*Work item A*:
In the reproducibility summary, substitute "equally" for "evenly" and give the passage again, starting with the words containing "Dataset Splits Yes" and ending with "set for testing.".
*Work item B*:
According to the reproducibility summary, what license is the Code Contests dataset released under?

*Extract*:
-------

Planning with Large Language Models for Code Generation

Authors: Shun Zhang, Zhenfang Chen, Yikang Shen, Mingyu Ding, Joshua B. Tenenbaum, Chuang Gan

ICLR 2023 | Conference PDF | Archive PDF | Plain Text | LLM Run Details

Reproducibility Variable Result LLM Response
Research Type Experimental We empirically evaluate our framework with several large language models as backbones on public coding challenge benchmarks, showing that 1) it can generate programs that consistently achieve higher performance compared with competing baseline methods
Researcher Affiliation Collaboration Shun Zhang, Zhenfang Chen, Yikang Shen MIT-IBM Watson AI Lab Mingyu Ding The University of Hong Kong Joshua B. Tenenbaum MIT BCS, CBMM, CSAIL Chuang Gan UMass Amherst, MIT-IBM Watson AI Lab
Pseudocode Yes We provide the pseudocode of our Planning-Guided Transformer Decoding algorithm (PG-TD) in Algorithm 1 and illustrate the whole process in Figure 2.
Open Source Code No Project page: https://codeaimcts.github.io. The paper provides a project page link, but does not explicitly state that the source code for the methodology is available there, nor is it a direct link to a code repository.
Open Datasets Yes The APPS dataset (Hendrycks et al., 2021) is released under MIT License 2. The Code Contests dataset (Li et al., 2022) is released under Apache License 2.0 3.
Dataset Splits Yes For the APPS dataset, we split all the test cases of a program evenly into two sets, where the first set is used as the public test cases for the algorithms to optimize the pass rate, and the second set is used as the private test cases for evaluating the generated programs. ... We use the first 500 problems in the interview-level problems in APPS test set for validation and the introductory-level problems in APPS test set for testing.

-------

*Data to examine*:
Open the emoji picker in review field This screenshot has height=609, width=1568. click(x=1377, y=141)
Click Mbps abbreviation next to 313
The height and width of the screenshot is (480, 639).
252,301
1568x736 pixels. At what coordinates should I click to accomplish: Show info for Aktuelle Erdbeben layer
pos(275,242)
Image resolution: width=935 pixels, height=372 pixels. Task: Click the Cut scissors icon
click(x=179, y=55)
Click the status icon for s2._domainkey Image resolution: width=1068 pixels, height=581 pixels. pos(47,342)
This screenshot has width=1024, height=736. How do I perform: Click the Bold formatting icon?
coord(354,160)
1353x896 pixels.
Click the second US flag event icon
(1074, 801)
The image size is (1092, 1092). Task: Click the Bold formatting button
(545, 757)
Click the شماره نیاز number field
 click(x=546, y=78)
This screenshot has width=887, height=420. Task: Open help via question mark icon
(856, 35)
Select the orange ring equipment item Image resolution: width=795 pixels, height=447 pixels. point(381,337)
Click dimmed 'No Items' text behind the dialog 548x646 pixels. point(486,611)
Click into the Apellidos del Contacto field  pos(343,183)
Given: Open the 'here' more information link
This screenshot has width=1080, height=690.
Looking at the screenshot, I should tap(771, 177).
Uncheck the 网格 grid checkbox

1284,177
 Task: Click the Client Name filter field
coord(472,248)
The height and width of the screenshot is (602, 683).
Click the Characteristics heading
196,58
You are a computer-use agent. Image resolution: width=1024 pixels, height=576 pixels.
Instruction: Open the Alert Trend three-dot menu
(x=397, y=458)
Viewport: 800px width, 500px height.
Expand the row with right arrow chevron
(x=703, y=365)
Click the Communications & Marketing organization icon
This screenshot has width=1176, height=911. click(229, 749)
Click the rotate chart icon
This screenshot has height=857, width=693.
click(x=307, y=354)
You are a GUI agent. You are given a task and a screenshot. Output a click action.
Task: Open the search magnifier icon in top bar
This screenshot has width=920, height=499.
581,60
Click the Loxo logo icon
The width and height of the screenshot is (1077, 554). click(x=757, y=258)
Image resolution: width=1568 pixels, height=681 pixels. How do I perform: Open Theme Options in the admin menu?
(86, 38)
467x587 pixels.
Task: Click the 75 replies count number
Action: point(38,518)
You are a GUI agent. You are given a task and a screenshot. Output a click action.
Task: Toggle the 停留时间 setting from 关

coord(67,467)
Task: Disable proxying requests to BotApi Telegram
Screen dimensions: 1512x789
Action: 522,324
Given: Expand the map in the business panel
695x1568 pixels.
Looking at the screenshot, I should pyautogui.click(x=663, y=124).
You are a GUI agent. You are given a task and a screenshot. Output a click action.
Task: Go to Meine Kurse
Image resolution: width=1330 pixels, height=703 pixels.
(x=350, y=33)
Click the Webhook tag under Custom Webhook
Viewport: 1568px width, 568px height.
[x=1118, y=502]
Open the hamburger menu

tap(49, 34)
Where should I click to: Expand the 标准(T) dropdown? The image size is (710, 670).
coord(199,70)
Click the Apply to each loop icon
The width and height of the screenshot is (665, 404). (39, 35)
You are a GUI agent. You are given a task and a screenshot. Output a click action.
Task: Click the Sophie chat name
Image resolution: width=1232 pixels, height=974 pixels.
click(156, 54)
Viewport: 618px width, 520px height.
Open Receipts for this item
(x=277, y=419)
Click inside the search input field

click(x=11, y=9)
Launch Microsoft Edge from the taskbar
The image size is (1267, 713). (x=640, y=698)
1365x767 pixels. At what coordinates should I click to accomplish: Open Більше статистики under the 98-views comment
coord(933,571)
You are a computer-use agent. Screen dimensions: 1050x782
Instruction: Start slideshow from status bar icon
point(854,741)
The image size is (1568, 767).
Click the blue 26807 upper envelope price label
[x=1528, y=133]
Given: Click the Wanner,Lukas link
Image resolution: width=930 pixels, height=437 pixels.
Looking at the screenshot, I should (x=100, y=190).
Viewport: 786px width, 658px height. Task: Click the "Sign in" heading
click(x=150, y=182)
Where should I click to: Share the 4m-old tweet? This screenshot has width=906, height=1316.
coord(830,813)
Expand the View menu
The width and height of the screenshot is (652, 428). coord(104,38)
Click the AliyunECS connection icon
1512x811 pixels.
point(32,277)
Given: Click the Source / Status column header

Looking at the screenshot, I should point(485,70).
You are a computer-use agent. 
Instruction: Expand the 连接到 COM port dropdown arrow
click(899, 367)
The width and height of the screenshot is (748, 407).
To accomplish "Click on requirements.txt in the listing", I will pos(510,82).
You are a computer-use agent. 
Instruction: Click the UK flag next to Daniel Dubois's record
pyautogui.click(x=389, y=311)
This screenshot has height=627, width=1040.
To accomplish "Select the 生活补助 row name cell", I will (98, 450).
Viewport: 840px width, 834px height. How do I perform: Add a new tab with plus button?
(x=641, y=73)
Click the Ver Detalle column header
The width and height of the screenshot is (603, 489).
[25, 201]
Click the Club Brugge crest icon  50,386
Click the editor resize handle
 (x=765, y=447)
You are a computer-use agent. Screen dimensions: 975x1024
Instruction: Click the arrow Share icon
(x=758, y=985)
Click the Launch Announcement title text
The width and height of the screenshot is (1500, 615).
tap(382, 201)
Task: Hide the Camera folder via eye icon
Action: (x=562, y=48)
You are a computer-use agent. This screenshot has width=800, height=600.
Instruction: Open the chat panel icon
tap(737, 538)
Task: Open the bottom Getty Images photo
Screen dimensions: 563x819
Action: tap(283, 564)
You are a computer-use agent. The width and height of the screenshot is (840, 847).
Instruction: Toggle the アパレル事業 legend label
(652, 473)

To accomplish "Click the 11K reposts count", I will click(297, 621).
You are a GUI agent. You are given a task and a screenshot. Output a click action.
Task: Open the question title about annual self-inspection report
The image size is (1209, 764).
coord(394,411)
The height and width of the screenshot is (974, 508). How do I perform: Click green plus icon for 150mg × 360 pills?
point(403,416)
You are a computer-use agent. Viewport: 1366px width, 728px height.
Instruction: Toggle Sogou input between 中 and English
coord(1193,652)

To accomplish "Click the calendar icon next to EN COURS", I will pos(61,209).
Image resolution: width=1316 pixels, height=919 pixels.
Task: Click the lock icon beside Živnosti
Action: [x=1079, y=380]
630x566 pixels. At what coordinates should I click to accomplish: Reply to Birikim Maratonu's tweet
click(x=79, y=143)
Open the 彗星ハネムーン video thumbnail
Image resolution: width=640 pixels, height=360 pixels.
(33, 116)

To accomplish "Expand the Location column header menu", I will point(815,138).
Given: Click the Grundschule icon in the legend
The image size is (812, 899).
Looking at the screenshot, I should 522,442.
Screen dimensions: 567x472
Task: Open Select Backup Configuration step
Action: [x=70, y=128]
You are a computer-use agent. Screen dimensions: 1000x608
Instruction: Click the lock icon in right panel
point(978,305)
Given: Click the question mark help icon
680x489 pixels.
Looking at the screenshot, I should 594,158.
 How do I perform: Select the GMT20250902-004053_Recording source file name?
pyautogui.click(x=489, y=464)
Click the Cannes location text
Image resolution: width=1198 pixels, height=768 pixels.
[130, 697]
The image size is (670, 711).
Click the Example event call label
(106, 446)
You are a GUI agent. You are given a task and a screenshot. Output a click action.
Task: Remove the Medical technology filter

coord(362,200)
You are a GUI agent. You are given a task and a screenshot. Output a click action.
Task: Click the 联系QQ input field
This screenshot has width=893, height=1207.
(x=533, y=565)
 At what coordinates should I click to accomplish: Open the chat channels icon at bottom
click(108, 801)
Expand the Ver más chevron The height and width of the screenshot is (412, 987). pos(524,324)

-------

*Exercise answer A*:
Dataset Splits Yes For the APPS dataset, we split all the test cases of a program equally into two sets, where the first set is used as the public test cases for the algorithms to optimize the pass rate, and the second set is used as the private test cases for evaluating the generated programs. ... We use the first 500 problems in the interview-level problems in APPS test set for validation and the introductory-level problems in APPS test set for testing.

*Exercise answer B*:
Apache License 2.0